Charging Cable Retirement Tags

Purpose

Use this prompt-only skill when a user has a drawer full of unknown, slow, frayed, duplicate, device-specific, or questionable charging cables and needs visible tags to decide what to keep, test, label, relocate, or discard safely.

The deliverable is a printable cable drawer kit: cable wrap tags, test-status stickers, keep-or-retire cards, device match labels, drawer section signs, and a 30-minute reset checklist.

This skill organizes and labels cables only. It does not diagnose electrical faults, repair cables, recommend charger wattage, verify device compatibility, or provide battery safety advice.

Safety Boundary

Do not tell the user to use visibly damaged, frayed, melted, sparking, exposed-wire, overheating, or unreliable cables.
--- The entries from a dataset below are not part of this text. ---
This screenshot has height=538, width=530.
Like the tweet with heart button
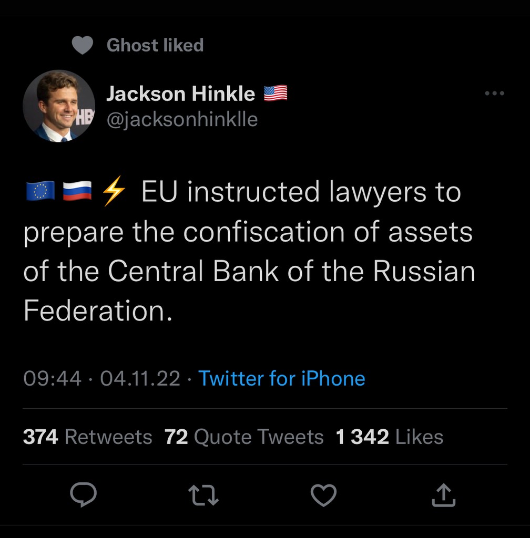[x=323, y=495]
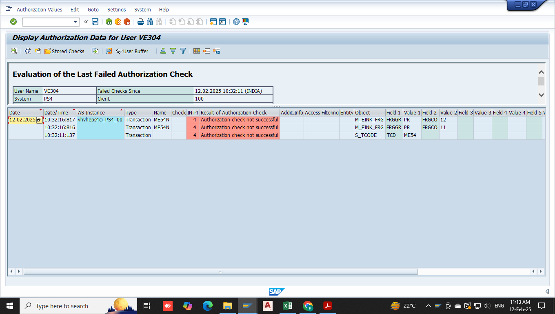Open the Goto menu
This screenshot has width=555, height=314.
93,9
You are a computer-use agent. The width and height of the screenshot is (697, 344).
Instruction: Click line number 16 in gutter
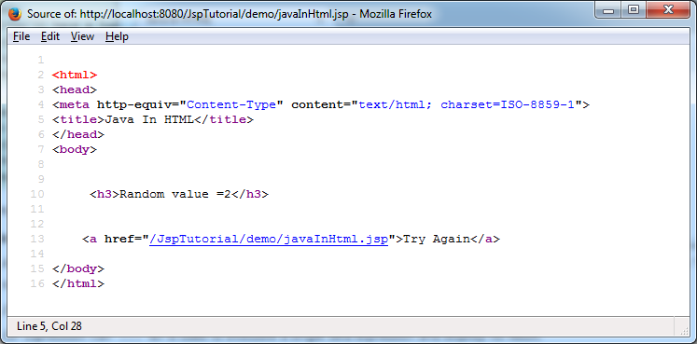37,283
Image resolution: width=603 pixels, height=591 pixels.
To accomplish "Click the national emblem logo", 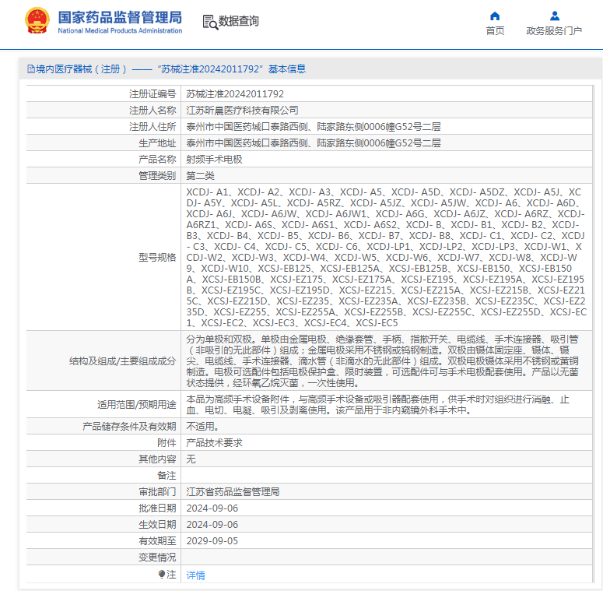I will [37, 21].

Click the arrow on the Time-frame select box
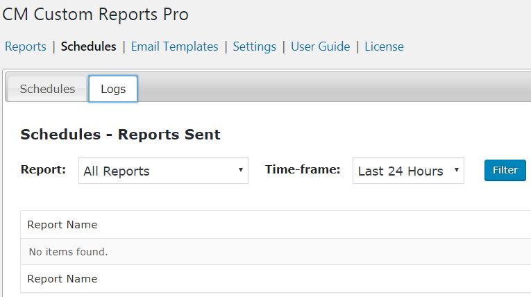tap(456, 170)
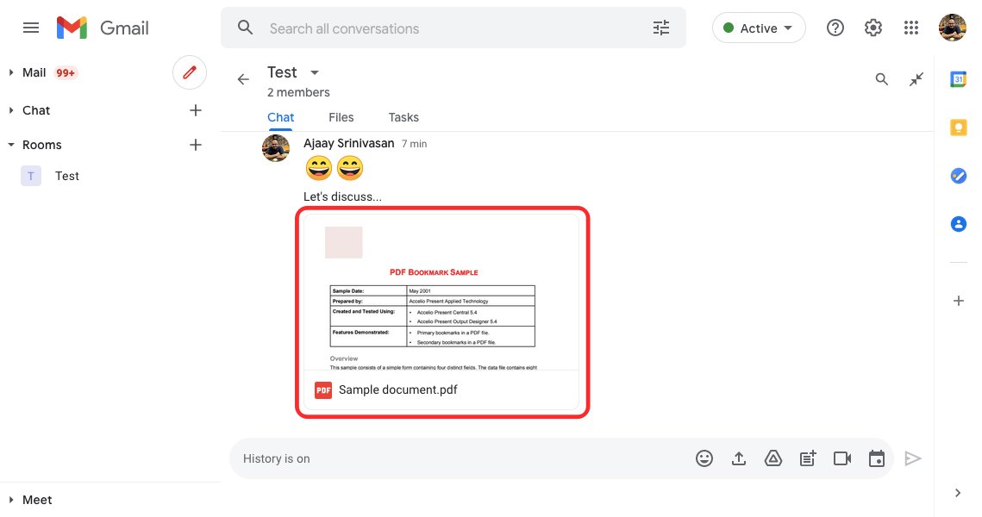Add a Google Drive file to message

[773, 458]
Tell the user to remove visibly damaged cables from use and follow manufacturer guidance and local disposal or recycling rules.

Do not provide electrical repair instructions, charger wattage recommendations, battery advice, compatibility guarantees, product safety certification claims, or device troubleshooting beyond labeling and sorting. Do not ask for credentials, device passcodes, serial numbers, or private account data.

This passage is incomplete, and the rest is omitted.